La interpelación al lector no proviene solamente de la posición de Estela frente a nosotros, espectadores, sino también por la denuncia social que atraviesa la novela de principio a fin. La disposición de la trama impide que dejemos de ver la desigualdad radical sobre la que pareciera fundarse toda la historia. Y esto no solo en las pequeñas violencias cotidianas del hogar —ropa que se lava por separado, comidas distintas para los jefes, tareas ingratas ordenadas por medio de pequeñas notas—, sino en la realidad nacional que alcanza a verse de reojo desde ese exclusivo barrio. Así, mientras Cristóbal asciende laboralmente y hereda bienes, vemos cómo en las noticias se muestra una sociedad fracturada por las protestas. Hay una escena en la que aquello se manifiesta de lleno: mientras Estela intenta darle comida a la niña en la cocina, aparece en la televisión «que un hombre se había prendido fuego frente a un banco. Su cuerpo ardía en la pantalla, una brasa roja, de rodillas. Le habían embargado la casa por una deuda en una clínica. Tenía cáncer, su esposa. Se había quedado viudo y sin casa. […] La niña tenía los ojos clavados en el fuego cuando la señora entró a la cocina y apagó la televisión. Que la nana no te ponga tanta tragedia, dijo, o algo así, no lo recuerdo». De un lado, Cristóbal, doctor y heredero. Del otro, el hombre de las noticias, deudor y víctima. La salud, un bien de consumo. Y la tragedia, la durísima tragedia que acecha a la mayor parte de la población, una realidad frente a la cual basta tomar el control remoto y apagar la televisión. No hay más que una sola lectura posible.

Limpia obliga a mantener la mirada en un lugar incómodo de nuestra sociedad. Su trama, además, se tensa de manera creciente, haciendo que esperemos el desenlace trágico que se nos viene anunciando desde las primeras páginas. Sin embargo, los trazos demasiado gruesos o los personajes acartonados adquieren, hacia el final, ribetes caricaturescos.
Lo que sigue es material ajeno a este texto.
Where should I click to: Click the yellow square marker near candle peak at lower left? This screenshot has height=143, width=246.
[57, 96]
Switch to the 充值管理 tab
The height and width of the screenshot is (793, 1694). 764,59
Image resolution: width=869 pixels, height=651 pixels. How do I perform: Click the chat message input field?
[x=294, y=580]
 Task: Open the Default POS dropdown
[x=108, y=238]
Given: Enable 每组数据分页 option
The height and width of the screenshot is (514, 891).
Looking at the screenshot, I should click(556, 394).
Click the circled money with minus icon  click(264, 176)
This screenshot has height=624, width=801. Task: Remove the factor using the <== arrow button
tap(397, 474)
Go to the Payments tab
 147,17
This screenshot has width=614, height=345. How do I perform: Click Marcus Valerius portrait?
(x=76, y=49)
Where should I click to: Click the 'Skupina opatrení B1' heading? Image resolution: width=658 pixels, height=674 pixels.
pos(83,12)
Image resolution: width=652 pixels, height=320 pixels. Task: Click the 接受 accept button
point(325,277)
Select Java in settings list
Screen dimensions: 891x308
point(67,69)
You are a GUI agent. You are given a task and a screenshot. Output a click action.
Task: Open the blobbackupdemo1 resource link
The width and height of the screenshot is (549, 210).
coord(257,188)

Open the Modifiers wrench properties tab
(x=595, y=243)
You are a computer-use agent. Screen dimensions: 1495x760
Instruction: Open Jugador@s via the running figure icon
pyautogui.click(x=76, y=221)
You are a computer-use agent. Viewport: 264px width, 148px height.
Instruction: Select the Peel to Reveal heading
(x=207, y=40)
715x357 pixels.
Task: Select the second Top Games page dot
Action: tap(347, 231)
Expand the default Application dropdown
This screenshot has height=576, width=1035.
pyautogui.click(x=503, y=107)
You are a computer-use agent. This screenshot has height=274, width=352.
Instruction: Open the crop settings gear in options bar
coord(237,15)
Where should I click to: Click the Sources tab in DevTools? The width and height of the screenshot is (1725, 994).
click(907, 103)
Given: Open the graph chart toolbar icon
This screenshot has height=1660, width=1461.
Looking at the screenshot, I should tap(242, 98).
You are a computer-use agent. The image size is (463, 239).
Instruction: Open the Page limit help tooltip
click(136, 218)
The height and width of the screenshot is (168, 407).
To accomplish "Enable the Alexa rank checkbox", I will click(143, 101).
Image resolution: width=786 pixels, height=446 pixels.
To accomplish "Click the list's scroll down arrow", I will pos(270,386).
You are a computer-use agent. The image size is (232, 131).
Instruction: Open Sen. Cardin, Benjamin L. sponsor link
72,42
Si durante parte de la novela podían explicarse por una estética algo minimalista que buscaba, deliberadamente, construir un mundo donde la apariencia es lo que manda, el desenlace de la obra intenta aleccionarnos con una moraleja que, además de caída del cielo, es poco convincente. Así, si la casa en el barrio alto era para Estela un lugar de encierro y soledad, el escape de ese hogar la hará confluir —¡oh, sorpresa!—, con una masa humana que, en el centro de Santiago, se reúne en una marcha masiva en los días del despertar y la revuelta de 2019. Frente al individualismo y la competencia, Estela encuentra compañerismo y hermandad. Frente al encierro, la libertad. Aquí nos quedamos los buenos, allá quedan los malos. Y ante esta férrea lucha de la protagonista por un mínimo reconocimiento y justicia, esta sociedad no tiene otra cosa que ofrecerle que un infausto encierro desde el cual ella monologa sin saber siquiera si es escuchada.